Saved entries:
= Beginning of Section =
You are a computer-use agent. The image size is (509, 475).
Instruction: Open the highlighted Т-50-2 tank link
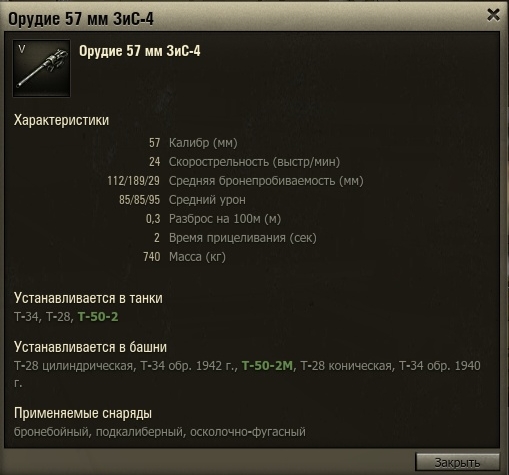[x=98, y=317]
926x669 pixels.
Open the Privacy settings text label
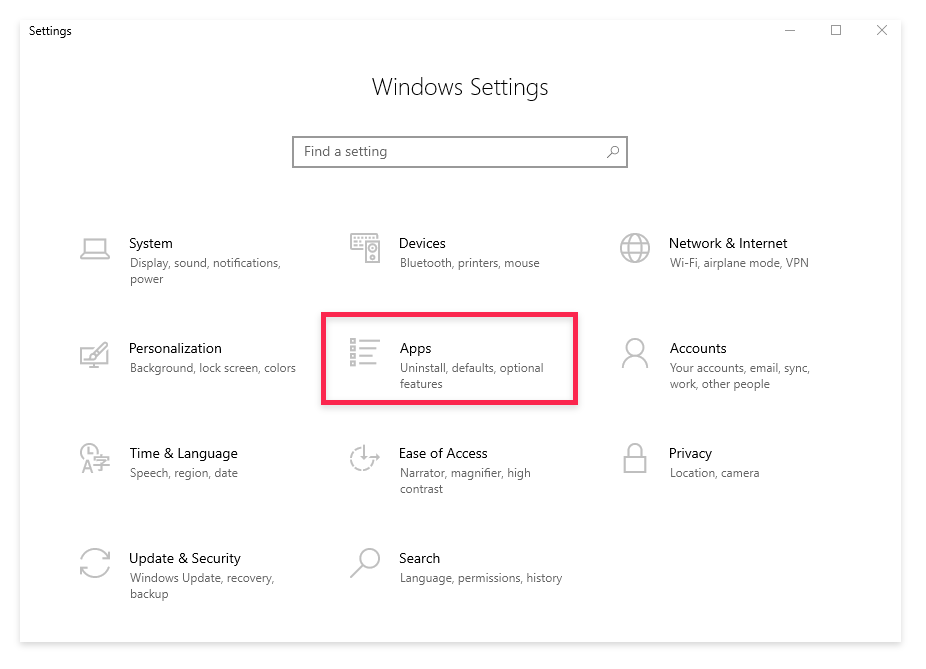(690, 453)
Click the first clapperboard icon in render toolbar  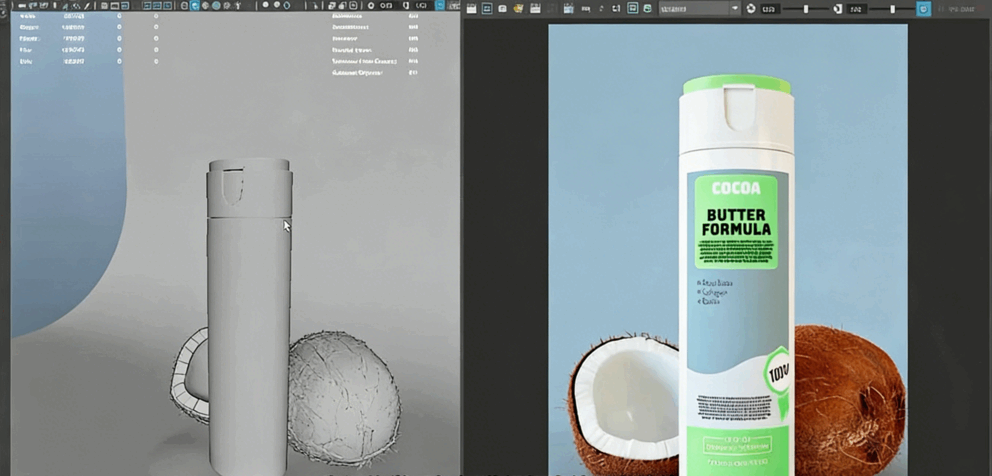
= End of Section =
Task brief:
Without the pictures, give back every record precisely as shown.

Response for this exercise:
You are a computer-use agent. The image size is (509, 475).
Instruction: Open the highlighted Т-50-2 tank link
[x=98, y=317]
926x669 pixels.
Open the Privacy settings text label
(690, 453)
Click the first clapperboard icon in render toolbar  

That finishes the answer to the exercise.